Da anni, l’emergenza profughi costringe a effettuare calcoli che vanno al di là delle persone intese come esseri umani segnati da storie e speranze. Le difficoltà oggettive che si devono affrontare quando si accolgono migranti sono sempre ormai riconducibili a stime oggettive: quanti pasti, quanti richiedenti asilo, quante strutture? Non è un problema facile da risolvere, e spesso si intreccia con le istanze della politica che esasperano certi numeri o li minimizzano.
Il progetto de ‘La stampa’ è nato dopo che, nei giorni scorsi, molti Sindaci, schiacciati sotto il peso di una questione complessa e più grande di loro, hanno lanciato un grido di allarme: «Sono troppi, non ce la facciamo più», hanno protestato. Nell’occhio del ciclone è finito quel sistema dell’emergenza che permette ai prefetti di imporre alle amministrazioni comunali di farsi carico di un certo numero di richiedenti asilo. Alle proteste il Ministro Alfano ha risposto approntando un piano che preveda una distribuzione più equa delle «quote»: due o tre persone ogni mille abitanti è l’obiettivo. Ma è fattibile? E come impatterà sul Paese? Per scoprirlo sono andati a controllare la situazione di oggi. I dati sono la fotografia del 20 luglio scorso.
Si parte dalla dimensione del fenomeno, i richiedenti asilo e rifugiati gestiti attraverso le prefetture sono 101.113. Se si calcola che quelli accolti dallo Sprar, la rete di enti che volontariamente mette a disposizione posti e progetti di integrazione, sono stati 29.000 nell’intero 2015, possiamo già stabilire un primo dato di fatto: la programmazione è ben lungi dal gestire l’emergenza. Si viaggia quasi sempre nell’eccezionalità. Questo ha creato, in mancanza di una programmazione e della creazione di centri attrezzati, uno dei temi al centro del dibattito politico: l’uso di alberghi e strutture ricettive. I richiedenti asilo e rifugiati attualmente ospitati in hotel, bed&breakfast e quant’altro sono 10.543, il 10% del totale. Tutte le strutture, 266 in tutto il Paese, sono convenzionate con le prefetture.

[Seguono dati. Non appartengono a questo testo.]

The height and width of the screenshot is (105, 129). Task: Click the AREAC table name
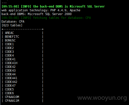(x=10, y=33)
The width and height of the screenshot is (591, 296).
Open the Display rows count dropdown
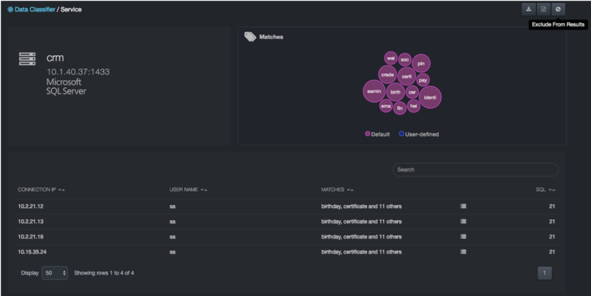(55, 273)
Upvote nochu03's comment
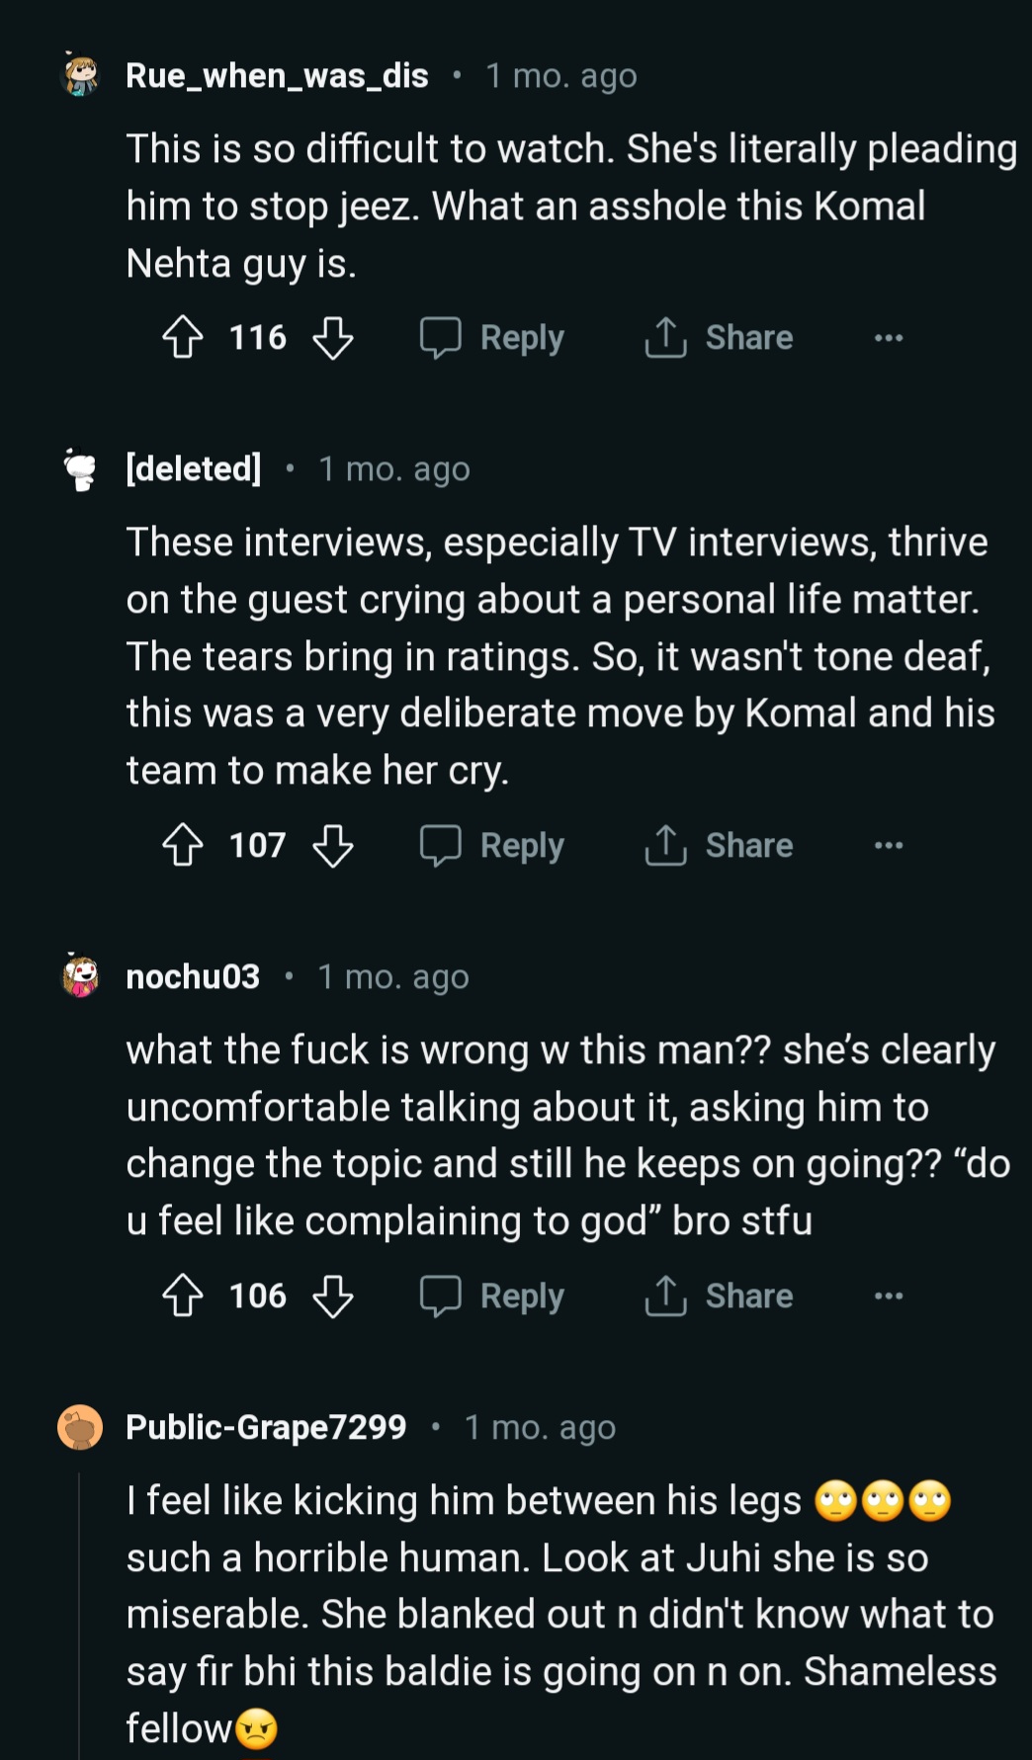 (x=183, y=1297)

Le difficoltà ci sono, le proteste anche, ma l’accoglienza in emergenza è un problema che la maggior parte delle città nemmeno conosce. Su 8000 Comuni italiani, solo 2026 si sono visti attribuire migranti dal Viminale, uno su quattro. Quelli che però li accolgono lo fanno oltre la propria capacità. Sul totale dei migranti accolti, ci sono 3000 posti disponibili in meno. Solo cinque regioni non sono al completo: Lazio, Molise, Sardegna, Sicilia e Valle d’Aosta. Per il resto ci sono regioni, come la Basilicata, dove l’accoglienza ha superato del 13,4% i posti disponibili.
La distribuzione è quindi molto squilibrata. Nella mappa virtuale realizzata, si è partiti dall’obiettivo del governo (2,5 persone ogni mille abitanti) e si è provato a vedere in che situazione siamo oggi. I paesi in verde e giallo rientrano nelle previsioni del Viminale, quelli in rosso vanno oltre. Sono 1170 su 2026 quelli che superano l’obiettivo, con ampie oscillazioni. Non sarà facile per il Viminale attuare un programma come quello allo studio. L’obiettivo di una redistribuzione più equa è giusto a livello teorico, ma dovrà rispondere alle esigenze di territori come il Veneto, che non vuole accogliere assolutamente nuovi migranti pur avendo numeri molto al di sotto di altre regioni, e anche di realtà come Brognaturo, dove invece l’arrivo di richiedenti asilo è visto come una benedizione. Siamo un Paese molto diversificato. E forse una media aritmetica applicata in modo automatico non appare la risposta più adatta.